How do these guys make $$?

Discussion in 'Prop Firms' started by cartm, Mar 13, 2003.

  1. cartm


    My cuz works at ML, has been for a while, has a pretty big book, few mil I think, anyway, I was wondering, how the hell do brokers make $$ these days? Weren't they compensated based on commissions in past yrs (decades)? With commissions so low and online so big, how is he doing well? Just wondering bc he knows s##t about the mkt but seems to do well. Do they get a % of assets under mgmt? Anyone know what the fee structure is for these guys?. Reason I just don't ask him is bc don't get me started.

    I remember him calling me last yr saying they were changing their fee structure to 1.5% fee of $$ under mgmt but I didn't pay much attn bc I was planning on pulling my acct bc he didn't do anything. Basically, how do these guys make $$ (and don't say they don't bc I know a bunch who are doing well even in this environment)....tia
  2. Churn em and burn em ...
  3. cartm


    He doesn't churn, (believe me I know, calling in trades yrs ago was like asking him for an arm), I wouldn't think he would be churning a portfolio of mostly fixed income stuff today....I am just wondering if he get's a %....of something....anything lol.
  4. A group I know does Taxes for people to make money.

    I know its a bad time.

    You gotta make a livin.

    Most brokers should try and become traders.
  5. Most brokers are shifting over to a fee based on assets.

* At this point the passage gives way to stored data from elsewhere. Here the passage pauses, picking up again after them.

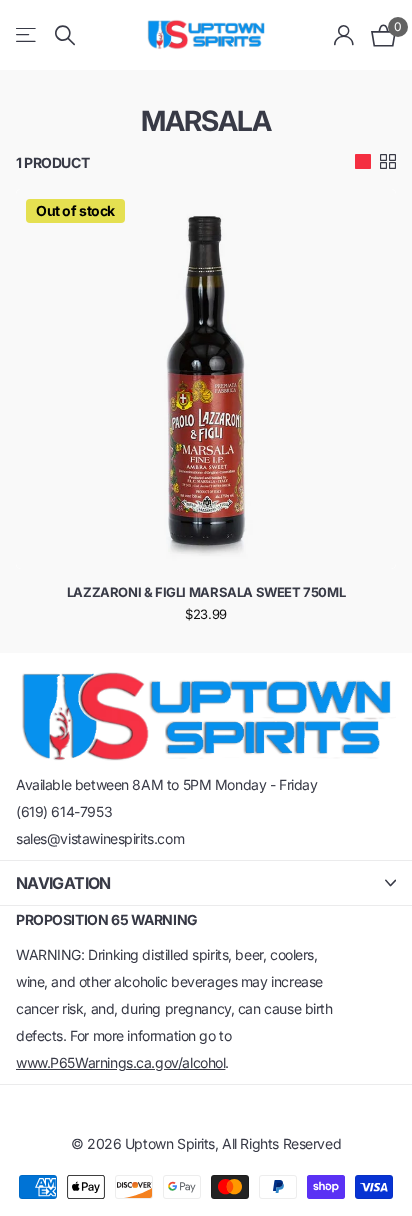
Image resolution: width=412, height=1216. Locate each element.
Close (206, 882)
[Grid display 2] (388, 162)
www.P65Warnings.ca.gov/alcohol (120, 1062)
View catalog (27, 35)
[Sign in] (344, 35)
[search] (65, 35)
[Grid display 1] (363, 162)
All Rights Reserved (281, 1143)
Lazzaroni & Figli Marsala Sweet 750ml (206, 592)
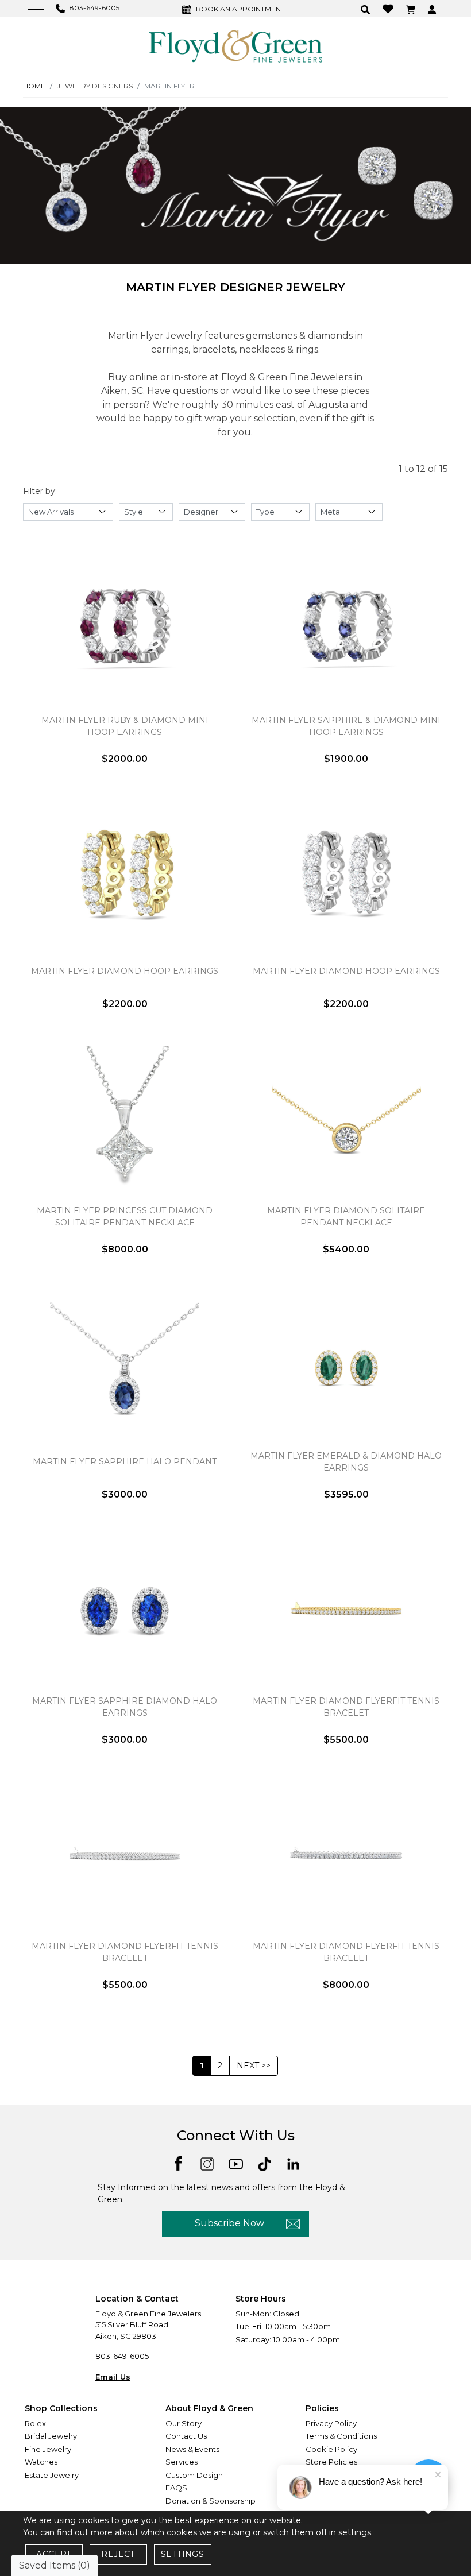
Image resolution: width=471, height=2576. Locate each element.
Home (34, 86)
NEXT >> (254, 2065)
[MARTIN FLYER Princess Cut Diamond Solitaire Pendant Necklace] (125, 1120)
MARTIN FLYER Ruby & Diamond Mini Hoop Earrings (125, 726)
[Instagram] (207, 2163)
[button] (367, 9)
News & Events (192, 2449)
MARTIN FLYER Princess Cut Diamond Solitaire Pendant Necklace (125, 1216)
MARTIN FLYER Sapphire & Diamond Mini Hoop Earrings (346, 726)
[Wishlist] (389, 8)
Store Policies (331, 2461)
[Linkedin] (293, 2163)
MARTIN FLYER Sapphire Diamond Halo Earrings (124, 1707)
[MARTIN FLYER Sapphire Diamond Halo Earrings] (125, 1610)
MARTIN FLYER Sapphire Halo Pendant (125, 1461)
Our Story (183, 2423)
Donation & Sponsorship (210, 2500)
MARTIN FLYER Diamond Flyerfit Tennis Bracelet (346, 1707)
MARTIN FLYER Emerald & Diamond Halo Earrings (346, 1462)
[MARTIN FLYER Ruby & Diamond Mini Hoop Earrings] (125, 630)
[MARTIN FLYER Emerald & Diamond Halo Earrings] (346, 1365)
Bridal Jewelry (51, 2435)
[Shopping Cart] (412, 9)
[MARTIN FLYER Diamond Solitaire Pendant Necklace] (346, 1120)
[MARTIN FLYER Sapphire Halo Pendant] (125, 1365)
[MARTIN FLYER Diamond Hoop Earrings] (125, 875)
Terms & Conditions (341, 2435)
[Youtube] (236, 2163)
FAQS (176, 2487)
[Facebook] (178, 2162)
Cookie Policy (331, 2449)
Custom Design (194, 2475)
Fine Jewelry (48, 2449)
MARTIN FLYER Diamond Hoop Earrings (124, 971)
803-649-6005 (122, 2356)
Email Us (112, 2376)
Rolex (35, 2423)
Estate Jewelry (52, 2475)
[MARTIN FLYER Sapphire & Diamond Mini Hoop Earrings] (346, 630)
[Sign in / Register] (433, 9)
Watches (41, 2461)
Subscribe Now (229, 2223)
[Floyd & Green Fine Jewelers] (235, 45)
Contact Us (186, 2435)
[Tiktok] (264, 2163)
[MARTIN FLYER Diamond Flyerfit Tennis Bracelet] (346, 1610)
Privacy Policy (331, 2423)
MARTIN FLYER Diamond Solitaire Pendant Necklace (346, 1216)
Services (181, 2461)
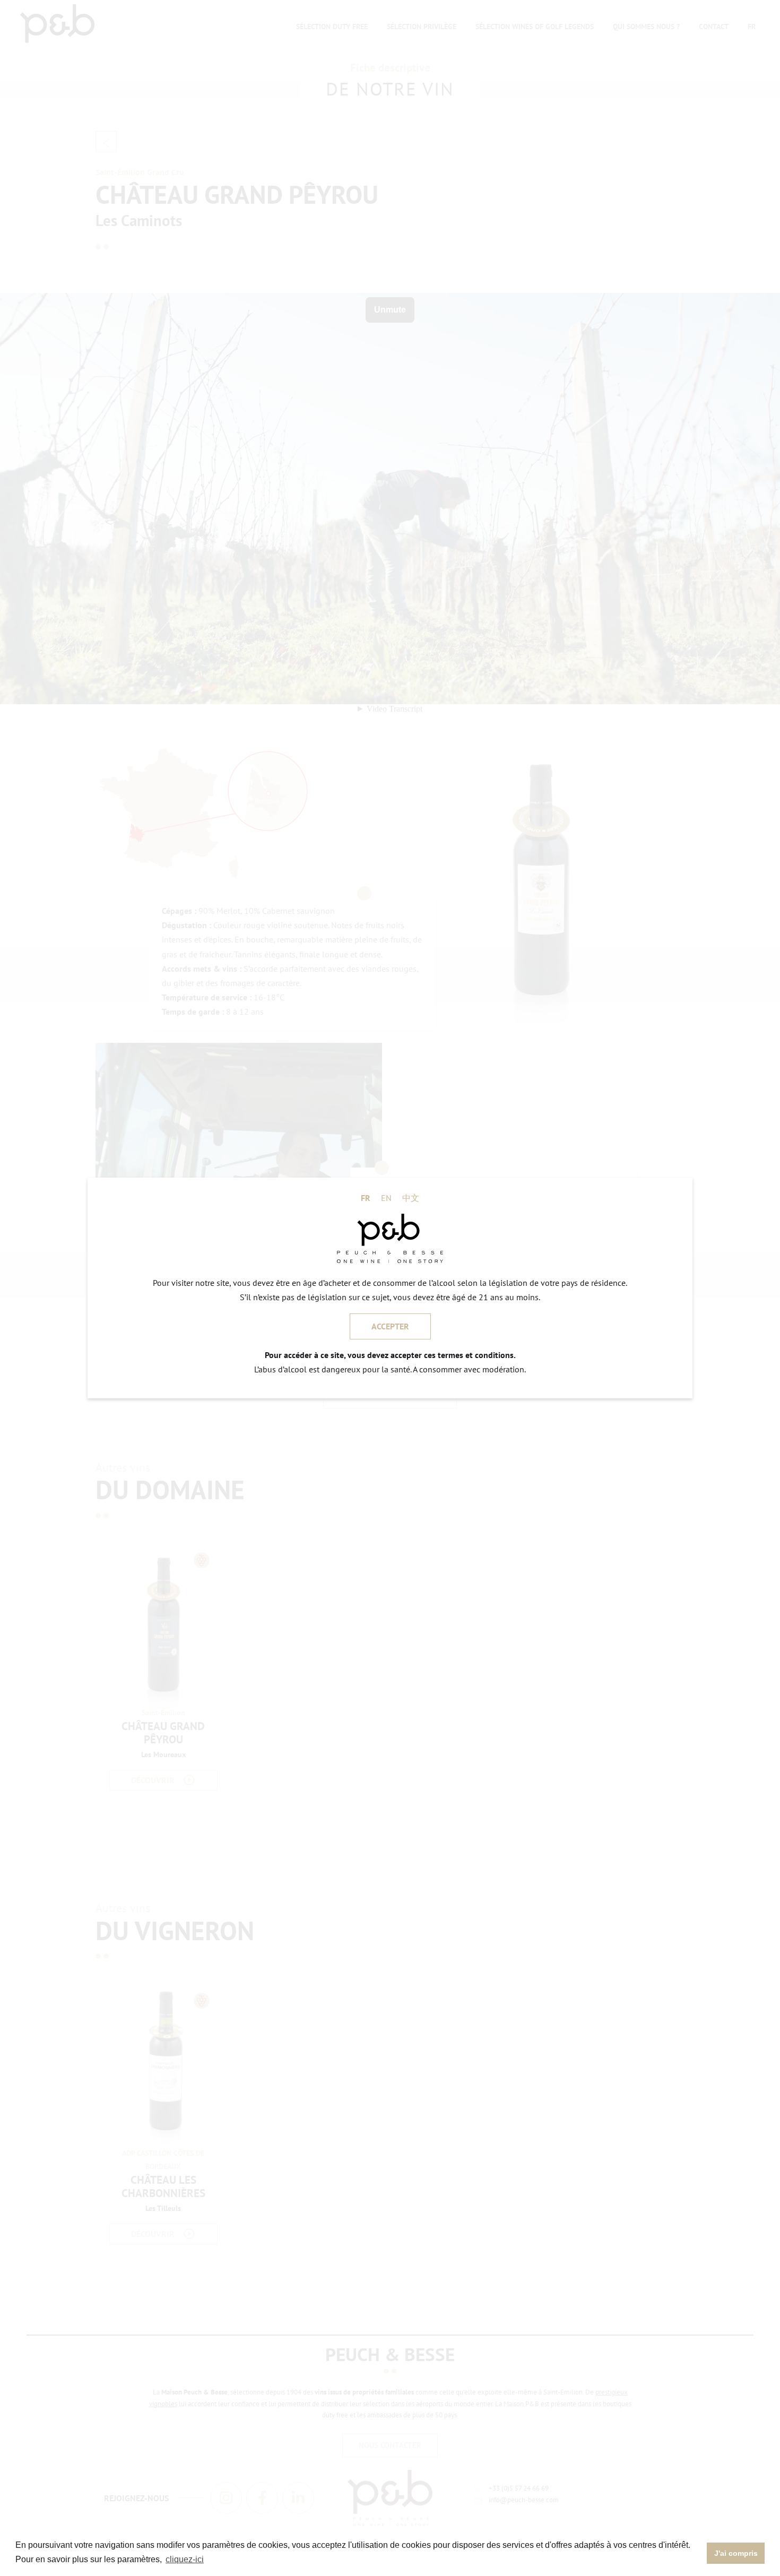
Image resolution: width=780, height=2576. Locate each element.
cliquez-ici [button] (185, 2559)
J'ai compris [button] (736, 2553)
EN (386, 1197)
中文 (410, 1197)
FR (365, 1197)
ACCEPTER (390, 1325)
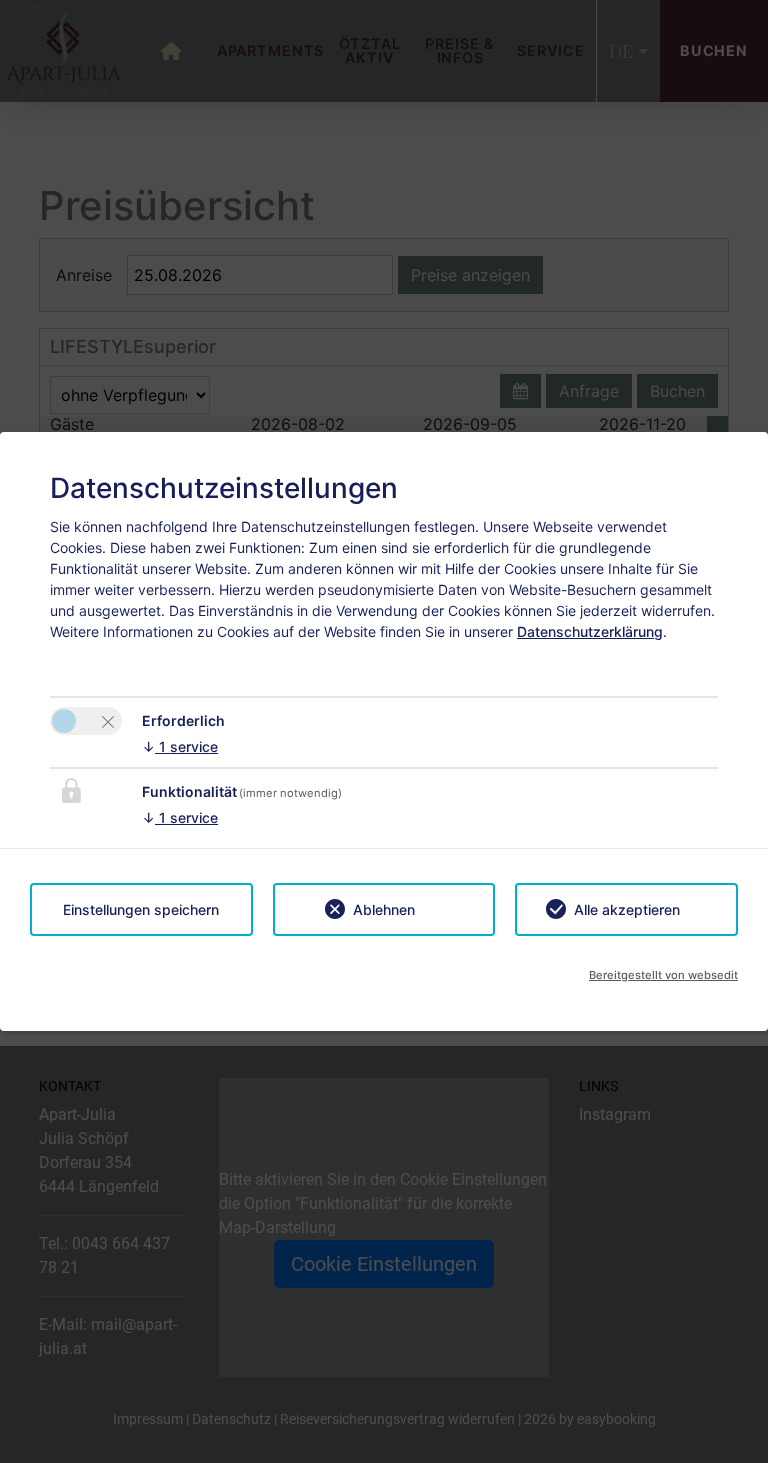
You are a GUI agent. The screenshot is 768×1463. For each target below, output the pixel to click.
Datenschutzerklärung (590, 631)
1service (180, 746)
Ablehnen (384, 909)
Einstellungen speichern (141, 909)
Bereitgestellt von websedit (663, 975)
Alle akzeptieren (627, 909)
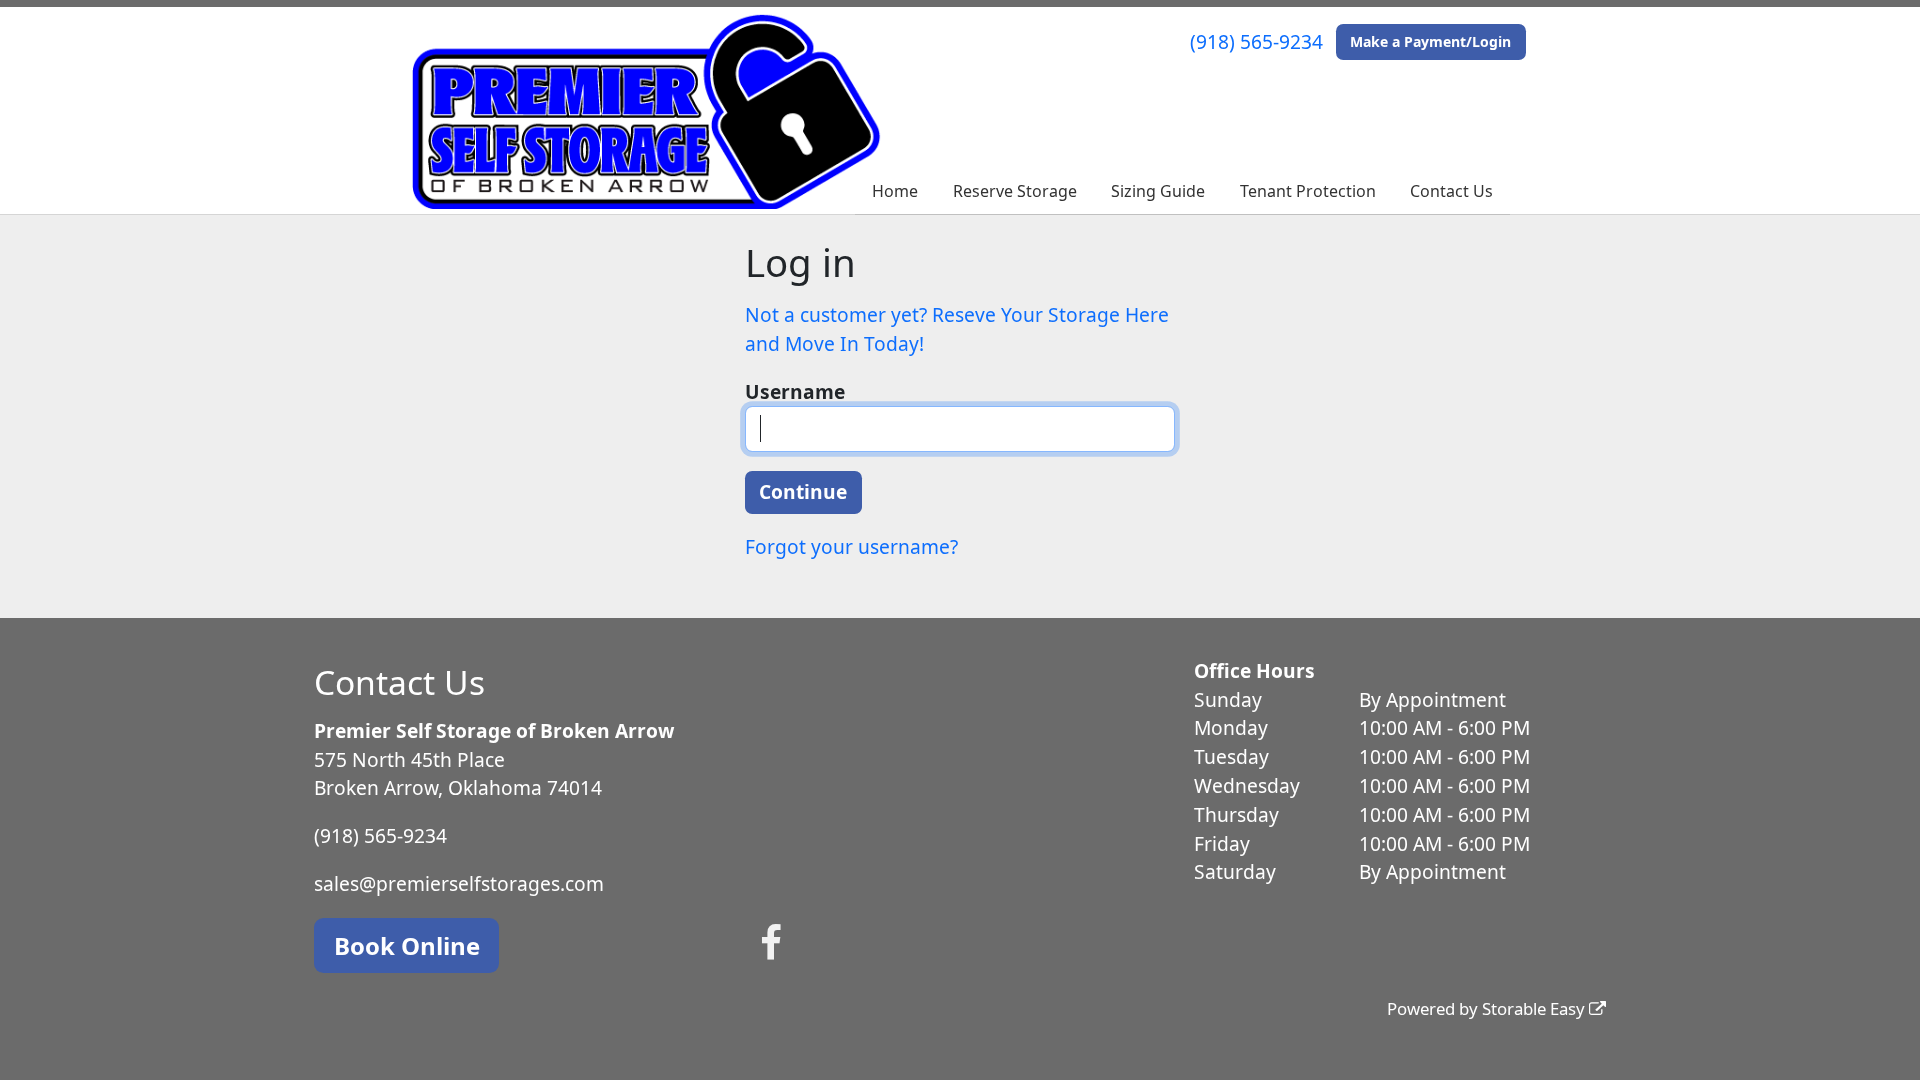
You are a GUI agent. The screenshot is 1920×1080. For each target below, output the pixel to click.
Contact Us (1451, 191)
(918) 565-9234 (1256, 41)
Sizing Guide (1158, 191)
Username (795, 391)
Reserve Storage (1015, 191)
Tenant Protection (1308, 191)
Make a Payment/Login (1430, 41)
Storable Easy (1535, 1008)
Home (895, 191)
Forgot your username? (851, 546)
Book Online (407, 945)
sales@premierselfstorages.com (459, 883)
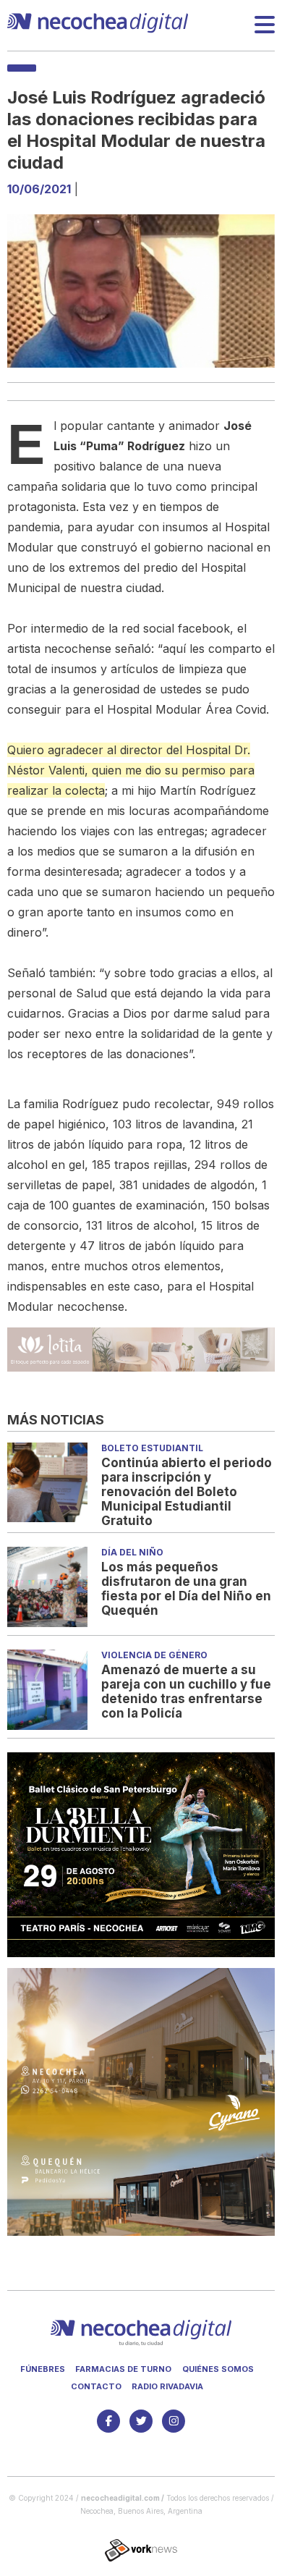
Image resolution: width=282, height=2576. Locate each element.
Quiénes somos (218, 2369)
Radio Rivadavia (167, 2386)
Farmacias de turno (123, 2369)
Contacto (96, 2386)
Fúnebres (42, 2369)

Merril's 1.5% sounds about right as that's what my mom pays the same company.

  6. cartm


    That's my whole point, it is a really bad time, not surprised to hear that (the tax thing), jay, do you know if the 1.5 is a one time or yearly fee, bc, if it is one time, I just can't figure out how he's pulling in that kind of coin, especially since (I have seen no evidence of this but would presume it to be true), that ML isn't opening that many new accts. I would think it's annually.
  7. DaveN


    I don't know the answer to this, but I'd speculate that they are running this more like any CTA's hedge fund. On those, you typically pay 2% annually, plus 20% of any new profits.

    I'm curious if they take a cut of the profits in these new structures. That may be good for performance incentive, getting both the broker and client on the same side....
  8. itrader1


    The brokerage business has shifted from commissions to fee or asset based business in the last couple of years.

    Commissions are approaching zero (at least compared to the "old" fees like $5 vs. $200 or more). Brokers now get measured and paid by the amount of assets they have under their wings. Some wire houses even penalize their brokers if they stay in the commission side and their pay will depend on their shift to asset based compensation in the future.

    The big boys have figured out that electronic trading has in essence eliminated commissions - there is no broker filling out tickets anymore, the computer does it faster, better and cheaper) and that it is the MONEY they want to control. They have become banks and leverage the $$$ for their own profits.

    Fees range between 1%-3% depending on how good you are in negotiating and on how much $$$ you have.
  9. Its per year, just like any financial planner who actively manages an account would charge. No commissions as stated above. Brokers can make serious coin with this setup if they have enough under management. It eliminates the conflict of interest as well. Much better system in my opinion.

  10. cartm


    Interesting, seems like they are taking a page out of the Hedge fund managers playbook (1.5-2.0% annual fee).